La reconnaissance d’une obligation non sérieusement contestable fonde l’octroi de la provision.
Le juge constate que l’obligation en paiement de la partie défenderesse n’apparaît pas sérieusement contestable au vu des pièces contractuelles. Il précise que «l’obligation en paiement de la partie défenderesse n’apparaît pas sérieusement contestable» (Sur ce). Cette appréciation souveraine des éléments de preuve, en l’absence de débat contradictoire, justifie la provision accordée.
La décision confirme la force probante d’un contrat d’adhésion et de conditions générales signés, même sans comparution du débiteur.

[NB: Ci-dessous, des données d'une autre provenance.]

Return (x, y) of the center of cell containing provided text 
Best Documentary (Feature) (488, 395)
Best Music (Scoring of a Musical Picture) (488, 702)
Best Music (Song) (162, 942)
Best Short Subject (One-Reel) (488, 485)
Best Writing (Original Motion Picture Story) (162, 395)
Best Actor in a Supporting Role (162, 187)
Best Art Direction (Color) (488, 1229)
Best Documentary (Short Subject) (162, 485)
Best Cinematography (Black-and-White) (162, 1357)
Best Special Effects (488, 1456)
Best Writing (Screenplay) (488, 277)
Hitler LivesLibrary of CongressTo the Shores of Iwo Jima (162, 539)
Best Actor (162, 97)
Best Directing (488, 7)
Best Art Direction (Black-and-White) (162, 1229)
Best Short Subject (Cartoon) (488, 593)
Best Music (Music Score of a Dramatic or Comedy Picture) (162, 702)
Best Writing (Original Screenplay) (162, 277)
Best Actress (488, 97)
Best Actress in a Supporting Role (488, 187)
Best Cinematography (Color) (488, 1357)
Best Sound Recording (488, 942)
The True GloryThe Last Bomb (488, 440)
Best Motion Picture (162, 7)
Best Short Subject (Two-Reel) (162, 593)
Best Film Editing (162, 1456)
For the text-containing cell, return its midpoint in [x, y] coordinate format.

Elle rappelle que la simple absence de contestation ne suffit pas, le juge devant vérifier le bien-fondé de la créance. Cette solution est conforme à l’article 873 alinéa 2 du Code de procédure civile.
L’octroi de l’indemnité forfaitaire de recouvrement et des intérêts majorés complète la protection du créancier.
Le juge applique l’article L 441-10 du Code de commerce en accordant l’indemnité forfaitaire de recouvrement de 40 euros par facture impayée. Il relève que «l’article L 441-10 du Code de Commerce consacre le principe d’un droit à indemnité pour le créancier en cas de retard de paiement» (Sur ce). Cette somme s’ajoute à la provision principale.
Les intérêts au taux BCE majoré de dix points sont accordés à compter du lendemain de l’échéance de chaque facture, conformément aux conditions générales signées. Cette condamnation intègre la clause pénale contractuelle, dont la validité n’est pas contestée. La décision assure ainsi une réparation intégrale et dissuasive du préjudice subi par le fournisseur.